Taking single-pill combination medications (SPCMs), often referred to as fixed-dose combinations, helped adults lower their blood pressure (BP) faster and more effectively than those who took multiple medications separately, according to a December scientific statement from the American Heart Association published in Hypertension.
“Most people with high blood pressure need two or more blood pressure medications to reach target blood pressure measurements; however, taking multiple pills each day can be confusing or hard to keep up with,” said Jordan B. King, PharmD, MS, chair of the scientific statement writing group and an associate professor of population health sciences at the University of Utah in Salt Lake City. “Single-pill combination pills are valuable tools to manage high blood pressure. Individuals taking a single combination pill are able to achieve optimal blood pressure levels sooner than peers who take the same medications in separate pills.”
SPCMs work by packaging two or more active pharmaceutical ingredients in a single pill. Authors note that only about 25% of Americans have BP levels lower than 130/80 mm Hg and about 122 million American adults have high blood pressure (~50%). They analyzed various studies that have supported the efficacy of SPCMs, including SPRINT (Systolic Blood Pressure Intervention Trial), National Health and Nutrition Examination Survey, ACCOMPLISH trial (Avoiding Cardiovascular Events Through Combination Therapy in Patients Living with Systolic Hypertension) and more.
An analysis of a January 2021 research article found that SPCMs lead to meaningful improvements in BP control and were also associated with modest but statistically significant reductions in both systolic BP and diastolic BP at 12 weeks compared with free-pill combinations. However, the National Health and Nutrition Examination Survey showed that the prevalence of SPCM use also decreased from 35.8% in 2009 through 2012 to 27.8% in 2017 through 2020.

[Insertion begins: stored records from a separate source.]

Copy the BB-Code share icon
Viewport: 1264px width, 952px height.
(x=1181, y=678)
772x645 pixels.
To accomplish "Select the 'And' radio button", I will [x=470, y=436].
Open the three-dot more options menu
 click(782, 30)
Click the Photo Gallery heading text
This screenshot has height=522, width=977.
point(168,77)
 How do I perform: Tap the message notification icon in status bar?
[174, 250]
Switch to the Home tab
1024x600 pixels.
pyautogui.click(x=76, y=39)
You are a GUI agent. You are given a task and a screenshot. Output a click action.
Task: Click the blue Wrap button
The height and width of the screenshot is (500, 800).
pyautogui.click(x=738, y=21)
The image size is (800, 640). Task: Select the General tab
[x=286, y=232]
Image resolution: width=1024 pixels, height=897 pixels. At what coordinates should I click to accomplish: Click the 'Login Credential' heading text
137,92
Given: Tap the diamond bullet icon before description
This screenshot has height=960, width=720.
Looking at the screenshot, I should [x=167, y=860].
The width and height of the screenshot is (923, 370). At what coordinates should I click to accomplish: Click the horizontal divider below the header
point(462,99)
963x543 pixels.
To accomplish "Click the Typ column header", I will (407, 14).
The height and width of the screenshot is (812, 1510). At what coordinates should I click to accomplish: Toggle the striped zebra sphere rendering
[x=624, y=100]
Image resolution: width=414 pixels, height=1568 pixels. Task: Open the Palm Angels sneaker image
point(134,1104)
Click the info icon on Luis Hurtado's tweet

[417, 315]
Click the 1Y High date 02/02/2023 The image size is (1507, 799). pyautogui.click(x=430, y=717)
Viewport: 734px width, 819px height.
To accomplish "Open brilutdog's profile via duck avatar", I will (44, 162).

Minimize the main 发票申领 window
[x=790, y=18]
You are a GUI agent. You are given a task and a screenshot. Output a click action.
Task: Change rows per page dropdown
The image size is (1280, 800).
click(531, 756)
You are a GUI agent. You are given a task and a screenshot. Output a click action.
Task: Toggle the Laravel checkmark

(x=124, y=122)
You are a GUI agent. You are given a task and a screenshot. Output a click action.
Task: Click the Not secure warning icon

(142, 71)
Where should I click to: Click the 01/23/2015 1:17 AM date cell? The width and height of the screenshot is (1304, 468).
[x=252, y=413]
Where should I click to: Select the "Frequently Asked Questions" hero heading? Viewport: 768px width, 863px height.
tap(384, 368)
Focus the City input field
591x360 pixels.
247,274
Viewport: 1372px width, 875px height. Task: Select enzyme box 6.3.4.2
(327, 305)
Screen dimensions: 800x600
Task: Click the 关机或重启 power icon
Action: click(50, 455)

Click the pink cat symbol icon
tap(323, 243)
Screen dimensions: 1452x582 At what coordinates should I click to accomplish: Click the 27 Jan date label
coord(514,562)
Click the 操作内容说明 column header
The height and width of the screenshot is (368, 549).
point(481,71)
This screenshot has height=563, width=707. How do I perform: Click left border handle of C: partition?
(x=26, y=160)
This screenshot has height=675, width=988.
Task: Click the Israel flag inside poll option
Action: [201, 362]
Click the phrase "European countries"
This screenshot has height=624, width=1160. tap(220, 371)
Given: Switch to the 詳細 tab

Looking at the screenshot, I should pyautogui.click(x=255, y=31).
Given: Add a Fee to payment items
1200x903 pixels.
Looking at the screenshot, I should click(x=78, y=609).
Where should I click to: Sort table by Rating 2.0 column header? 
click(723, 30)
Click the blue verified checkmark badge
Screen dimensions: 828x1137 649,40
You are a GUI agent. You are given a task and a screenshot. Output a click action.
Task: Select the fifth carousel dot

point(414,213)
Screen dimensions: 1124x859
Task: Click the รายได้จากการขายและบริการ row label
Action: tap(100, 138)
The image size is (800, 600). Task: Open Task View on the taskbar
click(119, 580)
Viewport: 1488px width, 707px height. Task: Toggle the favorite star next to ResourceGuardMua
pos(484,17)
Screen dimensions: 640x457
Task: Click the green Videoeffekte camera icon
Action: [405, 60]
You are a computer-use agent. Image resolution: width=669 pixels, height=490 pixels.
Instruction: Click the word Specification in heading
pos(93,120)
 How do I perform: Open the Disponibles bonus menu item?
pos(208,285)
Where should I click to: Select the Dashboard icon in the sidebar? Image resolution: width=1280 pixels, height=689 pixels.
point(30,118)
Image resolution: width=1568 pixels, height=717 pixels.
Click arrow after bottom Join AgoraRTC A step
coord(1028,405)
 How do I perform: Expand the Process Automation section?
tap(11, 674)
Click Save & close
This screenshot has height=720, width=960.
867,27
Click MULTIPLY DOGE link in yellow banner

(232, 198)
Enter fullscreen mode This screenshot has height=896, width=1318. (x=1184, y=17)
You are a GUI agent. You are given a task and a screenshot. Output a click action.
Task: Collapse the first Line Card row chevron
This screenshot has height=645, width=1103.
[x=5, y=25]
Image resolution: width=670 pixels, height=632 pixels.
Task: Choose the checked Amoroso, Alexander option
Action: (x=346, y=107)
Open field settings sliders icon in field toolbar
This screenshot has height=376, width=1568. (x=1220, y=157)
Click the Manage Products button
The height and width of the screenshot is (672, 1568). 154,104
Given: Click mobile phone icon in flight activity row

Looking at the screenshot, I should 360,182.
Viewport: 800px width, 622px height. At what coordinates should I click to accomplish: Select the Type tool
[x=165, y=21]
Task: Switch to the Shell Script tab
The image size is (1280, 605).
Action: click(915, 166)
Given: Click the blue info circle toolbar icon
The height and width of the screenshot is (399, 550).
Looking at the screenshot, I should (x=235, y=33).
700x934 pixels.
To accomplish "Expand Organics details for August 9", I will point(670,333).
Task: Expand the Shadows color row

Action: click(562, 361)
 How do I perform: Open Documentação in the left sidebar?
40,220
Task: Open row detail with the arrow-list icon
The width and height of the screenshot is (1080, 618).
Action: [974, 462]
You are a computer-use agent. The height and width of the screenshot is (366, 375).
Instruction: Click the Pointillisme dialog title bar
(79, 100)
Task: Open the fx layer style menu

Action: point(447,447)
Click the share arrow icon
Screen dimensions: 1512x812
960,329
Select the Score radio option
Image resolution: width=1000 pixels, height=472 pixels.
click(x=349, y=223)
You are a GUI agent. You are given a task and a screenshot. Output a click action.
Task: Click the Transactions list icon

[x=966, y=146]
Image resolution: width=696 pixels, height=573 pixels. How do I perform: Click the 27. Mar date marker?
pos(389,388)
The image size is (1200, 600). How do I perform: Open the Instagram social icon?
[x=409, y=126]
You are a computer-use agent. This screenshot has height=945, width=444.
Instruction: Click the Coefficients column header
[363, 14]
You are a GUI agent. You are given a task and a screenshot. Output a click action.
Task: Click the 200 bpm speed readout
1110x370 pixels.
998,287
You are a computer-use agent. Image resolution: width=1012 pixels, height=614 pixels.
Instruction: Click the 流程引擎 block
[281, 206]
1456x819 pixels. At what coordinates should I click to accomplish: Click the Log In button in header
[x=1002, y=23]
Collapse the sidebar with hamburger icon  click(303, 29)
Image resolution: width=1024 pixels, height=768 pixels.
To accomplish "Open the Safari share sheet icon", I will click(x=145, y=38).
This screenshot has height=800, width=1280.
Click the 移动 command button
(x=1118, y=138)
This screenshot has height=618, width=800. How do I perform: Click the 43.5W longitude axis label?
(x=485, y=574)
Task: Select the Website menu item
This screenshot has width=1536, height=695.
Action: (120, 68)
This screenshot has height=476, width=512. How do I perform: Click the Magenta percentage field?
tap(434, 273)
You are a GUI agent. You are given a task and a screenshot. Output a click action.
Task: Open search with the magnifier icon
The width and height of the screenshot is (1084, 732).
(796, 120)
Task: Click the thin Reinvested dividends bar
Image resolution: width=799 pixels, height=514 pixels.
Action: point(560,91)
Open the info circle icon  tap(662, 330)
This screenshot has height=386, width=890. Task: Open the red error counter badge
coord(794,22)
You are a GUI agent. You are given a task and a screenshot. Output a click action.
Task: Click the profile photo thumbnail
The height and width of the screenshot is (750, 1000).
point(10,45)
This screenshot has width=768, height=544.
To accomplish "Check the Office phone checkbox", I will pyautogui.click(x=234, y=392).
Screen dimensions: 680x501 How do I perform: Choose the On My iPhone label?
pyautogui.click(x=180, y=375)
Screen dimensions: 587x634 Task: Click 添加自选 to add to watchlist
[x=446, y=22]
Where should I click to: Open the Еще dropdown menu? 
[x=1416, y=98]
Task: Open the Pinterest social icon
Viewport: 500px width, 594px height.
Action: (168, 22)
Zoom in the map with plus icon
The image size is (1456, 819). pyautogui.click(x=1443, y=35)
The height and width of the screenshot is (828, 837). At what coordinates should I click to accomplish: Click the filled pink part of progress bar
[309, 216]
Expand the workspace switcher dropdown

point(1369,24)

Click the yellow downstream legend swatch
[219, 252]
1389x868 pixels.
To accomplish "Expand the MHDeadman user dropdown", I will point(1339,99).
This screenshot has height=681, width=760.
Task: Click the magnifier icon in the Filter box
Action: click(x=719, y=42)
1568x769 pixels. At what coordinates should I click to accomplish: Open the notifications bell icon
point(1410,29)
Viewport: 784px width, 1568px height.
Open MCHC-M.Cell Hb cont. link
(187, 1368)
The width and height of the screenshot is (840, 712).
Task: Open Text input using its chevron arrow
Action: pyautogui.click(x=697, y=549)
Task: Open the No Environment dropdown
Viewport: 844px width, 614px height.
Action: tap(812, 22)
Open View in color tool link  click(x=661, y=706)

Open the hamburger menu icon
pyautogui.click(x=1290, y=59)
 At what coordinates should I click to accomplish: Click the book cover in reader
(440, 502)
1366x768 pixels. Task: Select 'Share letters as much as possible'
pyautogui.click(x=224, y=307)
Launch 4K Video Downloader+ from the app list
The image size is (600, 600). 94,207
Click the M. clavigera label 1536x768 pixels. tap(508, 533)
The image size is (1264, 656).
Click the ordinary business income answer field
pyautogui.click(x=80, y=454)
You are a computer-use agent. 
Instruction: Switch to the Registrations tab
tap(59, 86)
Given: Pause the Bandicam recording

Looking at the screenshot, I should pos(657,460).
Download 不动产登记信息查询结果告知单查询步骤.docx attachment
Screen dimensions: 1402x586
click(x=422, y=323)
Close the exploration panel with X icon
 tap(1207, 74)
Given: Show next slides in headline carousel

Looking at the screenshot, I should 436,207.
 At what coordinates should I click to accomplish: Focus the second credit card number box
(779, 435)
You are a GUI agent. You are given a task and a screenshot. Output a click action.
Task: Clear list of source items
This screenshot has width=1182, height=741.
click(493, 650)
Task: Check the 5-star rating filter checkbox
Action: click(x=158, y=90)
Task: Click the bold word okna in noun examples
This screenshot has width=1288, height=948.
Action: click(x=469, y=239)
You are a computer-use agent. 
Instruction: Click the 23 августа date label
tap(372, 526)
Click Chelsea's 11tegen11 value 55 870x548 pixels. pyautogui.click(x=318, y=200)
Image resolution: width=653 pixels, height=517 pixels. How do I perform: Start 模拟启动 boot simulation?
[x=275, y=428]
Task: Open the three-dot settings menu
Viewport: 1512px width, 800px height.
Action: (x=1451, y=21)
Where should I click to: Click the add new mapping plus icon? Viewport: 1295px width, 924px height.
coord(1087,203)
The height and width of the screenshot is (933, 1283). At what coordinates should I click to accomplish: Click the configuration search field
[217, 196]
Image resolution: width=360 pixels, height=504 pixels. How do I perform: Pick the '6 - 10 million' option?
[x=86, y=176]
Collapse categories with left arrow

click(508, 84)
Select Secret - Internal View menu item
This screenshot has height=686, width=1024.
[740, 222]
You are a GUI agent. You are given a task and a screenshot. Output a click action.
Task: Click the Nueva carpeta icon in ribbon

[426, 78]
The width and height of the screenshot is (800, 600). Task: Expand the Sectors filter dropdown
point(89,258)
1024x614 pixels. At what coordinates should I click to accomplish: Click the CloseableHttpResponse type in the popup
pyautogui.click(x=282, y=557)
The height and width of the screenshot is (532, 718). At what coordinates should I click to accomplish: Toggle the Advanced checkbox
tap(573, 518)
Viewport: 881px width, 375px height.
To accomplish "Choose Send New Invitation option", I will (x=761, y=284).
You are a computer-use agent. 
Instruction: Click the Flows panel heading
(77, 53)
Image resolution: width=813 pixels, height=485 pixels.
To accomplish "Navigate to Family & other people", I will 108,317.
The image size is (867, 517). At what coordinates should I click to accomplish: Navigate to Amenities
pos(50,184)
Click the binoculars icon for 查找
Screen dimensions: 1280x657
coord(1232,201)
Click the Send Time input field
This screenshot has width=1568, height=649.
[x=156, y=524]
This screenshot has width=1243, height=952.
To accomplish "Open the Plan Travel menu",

Authors also point out that there are also a multitude of barriers that prevent adults from taking SPCMs including knowledge gaps, insurance coverage and reimbursement policies, social determinants of health, prescriber attitudes and practices, as well as regulatory approval and commercial availability. They suggest that the greatest clinical benefits of SPCMs are likely realized when they are used to appropriately intensify therapy.